La identidad de género es la percepción interna y profunda que tiene una persona de sí misma como hombre, mujer o en alguna otra expresión dentro del espectro de género. Cuando hablamos de personas trans o de género no binario, nos referimos a aquellas cuya identidad de género no coincide con el sexo asignado al nacer. Esta incongruencia es una variante natural de la identidad y la expresión de género humano, y no una enfermedad mental, como erróneamente se pensaba en el pasado.
Hasta 2019, se estimaba que la población trans en Colombia representaba aproximadamente el 0,05% de la población total. Sin embargo, se presume que existe un subregistro, y la ausencia de información estadística clara representa una gran barrera para avanzar en políticas públicas que garanticen sus derechos.

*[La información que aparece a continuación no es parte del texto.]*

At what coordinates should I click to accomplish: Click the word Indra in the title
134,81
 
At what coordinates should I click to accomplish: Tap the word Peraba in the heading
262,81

A lo largo de su vida, las personas trans y no binarias enfrentan violencia en diversos entornos: en sus hogares, escuelas, calles, centros de salud e instituciones. Desde temprana edad son víctimas de discriminación y exclusión. Muchas son expulsadas de sus hogares por sus propias familias, lo que conlleva a la falta de vivienda. En el ámbito educativo, son blanco de acoso y marginación. En el entorno laboral, la discriminación las empuja hacia empleos informales o al trabajo sexual. En el sistema de salud, enfrentan múltiples obstáculos para acceder a tratamientos de afirmación de género. Además, son víctimas de violencia psicológica (burlas, amenazas), física (agresiones, homicidios) y sexual, exponiéndolas a consecuencias devastadoras como el abuso de sustancias, el suicidio o prácticas artesanales peligrosas para transicionar.
La esperanza de vida de una persona trans en Latinoamérica es de apenas 35 años, en contraste con los más de 70 años de la población cisgénero. Solo en 2024 se registraron 258 casos de violencia contra personas trans y no binarias en Colombia, incluyendo 26 homicidios, lo que representó un aumento de casi el 30% respecto a 2023. Y en apenas los primeros cuatro meses de 2025, ya se han reportado 25 homicidios más. Muchos de estos crímenes, como el reciente asesinato de Sara Millerey, han estado marcados por tortura y sevicia, reflejando el profundo odio y rechazo que enfrenta esta comunidad.
Probablemente la mayoría de nosotros hemos crecido en una sociedad moralista, normativa, atravesada por el dogmatismo religioso y con escasa educación sexual integral. Esto dificulta la apertura hacia la diversidad y nos impide aceptar que no ser binario también es parte de la naturaleza humana. Está bien tener creencias, religiones o culturas distintas. Lo que no está bien es agredir, excluir, minimizar o violentar a alguien por ser diferente a lo que consideramos “normal”.
Es urgente hablar de las personas con variabilidad de género, visibilizar sus problemáticas y promover estrategias inclusivas tanto en los sistemas de salud como en la sociedad en general.
Cada vez somos más quienes nos sumamos a la lucha contra las violencias de género y la discriminación hacia las personas sexualmente diversas. Pero aún no somos suficientes. Se necesitan más leyes, más representación política, más visibilidad en los medios, mayor acompañamiento del sector salud, educación sobre diversidad sexual y, sobre todo, más amor y empatía por el otro.
Como sociedad, podemos aportar desde lo individual: rompiendo el estigma, promoviendo el trato digno, llamando a las personas por el nombre con el que se identifican, y respetando sus derechos, que son los mismos que tenemos todos los seres humanos.
Hoy te invito a que abras tu mente y tu corazón. La diversidad sexual nos toca a todos. En cualquier momento, tu familiar, amigo o conocido puede estar siendo humillado o violentado por su identidad. ¿Vas a sumarte a esa violencia, o te animas a romper estereotipos?